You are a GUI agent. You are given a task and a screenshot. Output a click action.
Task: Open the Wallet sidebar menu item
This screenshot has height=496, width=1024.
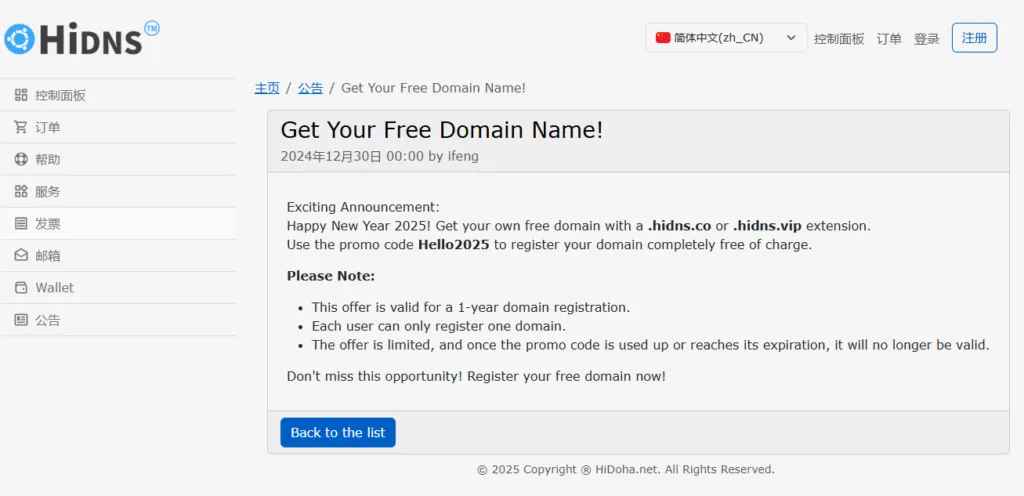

* * *

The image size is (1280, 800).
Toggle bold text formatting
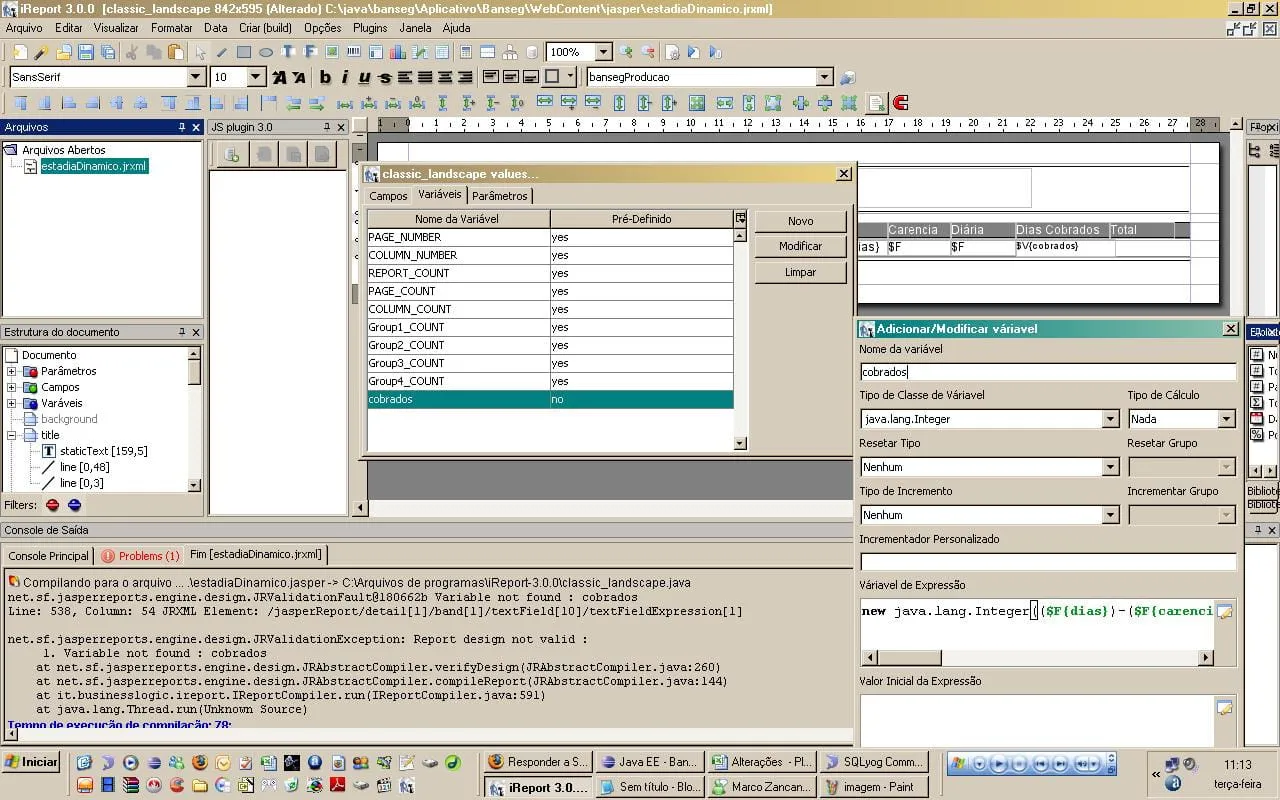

ACTION ITEM: Work out how many lines in the preceding data include the word "screenshot". State only that number.

TASK RESPONSE: 2